MRC's Brent Baker noted in today's CyberAlert about Brian Williams's latest instance of describing a spending increase as a "cut" in spending. I emailed Williams's comments to the Heritage Foundation's lead budget analyst, Brian Riedl. Riedl's reply:
The reconciliation bill would reduce the 5-year growth of entitlement spending from 39% down to 38%. Spending would still increase.
Riedl then dropped a link which took me to a WebMemo from November. What follows should be required reading for any reporter, but broadcast ones especially, to read before covering spending bills on Capitol Hill. Portions in bold are my emphasis:
Despite the “sky is falling” rhetoric warning of the dismantling of government, the budget reconciliation savings are exceedingly modest. The House’s $54 billion of reconciliation savings represents just half of 1 percent of the $7.8 trillion entitlement spending planned over the next five years. The challenge is no greater than that facing a family of four making $50,000 a year and suddenly faced with the need to pay off a $250 emergency room bill over a five-year period.

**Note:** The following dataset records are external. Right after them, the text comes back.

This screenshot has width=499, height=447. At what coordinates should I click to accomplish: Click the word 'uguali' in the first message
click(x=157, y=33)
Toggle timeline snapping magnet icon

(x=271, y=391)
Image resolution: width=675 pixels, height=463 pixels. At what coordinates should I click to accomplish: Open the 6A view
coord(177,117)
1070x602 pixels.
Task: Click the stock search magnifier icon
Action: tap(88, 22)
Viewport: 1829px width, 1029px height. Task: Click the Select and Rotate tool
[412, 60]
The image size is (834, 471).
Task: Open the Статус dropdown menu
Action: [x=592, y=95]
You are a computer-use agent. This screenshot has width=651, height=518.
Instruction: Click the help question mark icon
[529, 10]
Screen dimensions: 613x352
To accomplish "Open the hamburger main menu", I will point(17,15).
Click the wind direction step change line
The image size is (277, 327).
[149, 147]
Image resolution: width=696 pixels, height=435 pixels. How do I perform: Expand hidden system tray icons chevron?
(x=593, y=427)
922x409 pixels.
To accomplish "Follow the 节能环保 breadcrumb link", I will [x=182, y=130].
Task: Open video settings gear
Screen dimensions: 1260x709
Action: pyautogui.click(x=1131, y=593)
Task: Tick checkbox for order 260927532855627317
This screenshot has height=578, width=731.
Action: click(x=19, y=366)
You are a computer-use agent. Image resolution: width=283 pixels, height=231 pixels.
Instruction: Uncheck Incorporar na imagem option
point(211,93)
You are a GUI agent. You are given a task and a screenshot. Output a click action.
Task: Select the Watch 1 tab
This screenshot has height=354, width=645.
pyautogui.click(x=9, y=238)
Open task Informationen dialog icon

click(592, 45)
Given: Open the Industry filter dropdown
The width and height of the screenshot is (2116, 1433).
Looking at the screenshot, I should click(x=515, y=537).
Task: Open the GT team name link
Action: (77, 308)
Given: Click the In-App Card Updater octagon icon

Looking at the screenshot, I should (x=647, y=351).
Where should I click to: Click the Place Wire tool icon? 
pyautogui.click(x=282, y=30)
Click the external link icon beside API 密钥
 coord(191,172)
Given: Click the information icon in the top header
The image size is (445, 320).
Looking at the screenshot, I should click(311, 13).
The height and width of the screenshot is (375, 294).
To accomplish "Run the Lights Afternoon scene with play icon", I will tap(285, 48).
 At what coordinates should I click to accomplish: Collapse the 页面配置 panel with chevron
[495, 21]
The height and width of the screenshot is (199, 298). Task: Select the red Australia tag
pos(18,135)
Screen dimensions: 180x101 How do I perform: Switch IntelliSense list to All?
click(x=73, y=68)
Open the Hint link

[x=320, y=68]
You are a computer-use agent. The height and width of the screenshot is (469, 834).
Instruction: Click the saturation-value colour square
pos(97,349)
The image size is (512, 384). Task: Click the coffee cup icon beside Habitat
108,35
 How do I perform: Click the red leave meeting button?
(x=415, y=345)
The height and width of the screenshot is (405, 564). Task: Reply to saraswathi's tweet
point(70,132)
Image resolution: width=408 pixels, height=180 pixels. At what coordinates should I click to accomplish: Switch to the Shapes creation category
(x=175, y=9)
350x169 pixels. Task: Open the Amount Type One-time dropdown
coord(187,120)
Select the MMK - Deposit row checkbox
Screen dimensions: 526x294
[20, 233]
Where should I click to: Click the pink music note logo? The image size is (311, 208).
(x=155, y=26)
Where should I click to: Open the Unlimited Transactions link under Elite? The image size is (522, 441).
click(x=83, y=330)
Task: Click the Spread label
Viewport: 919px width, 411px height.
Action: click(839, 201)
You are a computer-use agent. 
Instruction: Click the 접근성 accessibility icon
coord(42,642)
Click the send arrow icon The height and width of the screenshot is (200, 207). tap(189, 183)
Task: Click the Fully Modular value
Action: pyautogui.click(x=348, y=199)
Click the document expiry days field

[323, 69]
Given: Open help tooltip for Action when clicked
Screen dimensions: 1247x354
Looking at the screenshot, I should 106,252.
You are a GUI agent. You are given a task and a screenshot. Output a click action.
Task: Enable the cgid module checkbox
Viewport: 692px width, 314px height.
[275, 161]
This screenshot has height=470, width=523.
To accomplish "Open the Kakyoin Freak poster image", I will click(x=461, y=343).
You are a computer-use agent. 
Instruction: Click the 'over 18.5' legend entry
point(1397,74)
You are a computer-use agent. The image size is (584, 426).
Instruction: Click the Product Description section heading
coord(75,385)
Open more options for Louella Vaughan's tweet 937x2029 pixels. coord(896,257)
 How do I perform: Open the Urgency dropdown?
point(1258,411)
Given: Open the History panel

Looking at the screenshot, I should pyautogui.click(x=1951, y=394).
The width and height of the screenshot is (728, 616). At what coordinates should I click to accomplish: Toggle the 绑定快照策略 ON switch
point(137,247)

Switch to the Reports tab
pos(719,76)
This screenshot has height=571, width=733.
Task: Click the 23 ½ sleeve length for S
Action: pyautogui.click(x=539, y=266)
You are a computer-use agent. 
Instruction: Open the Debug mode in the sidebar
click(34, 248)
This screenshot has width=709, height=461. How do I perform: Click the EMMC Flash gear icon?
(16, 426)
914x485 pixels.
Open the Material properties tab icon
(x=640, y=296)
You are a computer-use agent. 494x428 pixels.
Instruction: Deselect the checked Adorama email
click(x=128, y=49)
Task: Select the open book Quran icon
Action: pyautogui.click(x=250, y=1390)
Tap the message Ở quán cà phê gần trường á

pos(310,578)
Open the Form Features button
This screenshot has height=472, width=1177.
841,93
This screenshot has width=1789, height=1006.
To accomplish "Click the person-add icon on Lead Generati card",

The table below illustrates these savings in a different way. Rather than imposing massive cuts in spending, these savings only slow the growth in spending, and even this is very modest. Following a 28 percent increase since 2000, the reconciliation bill would reduce the mandatory spending growth rate from 39 percent down to 38 percent over the next five years. Medicaid’s growth rate would drop from 41 percent to 39 percent. Food stamps would barely be affected at all. The steep spending increases since 2000 would still be followed by additional spending increases.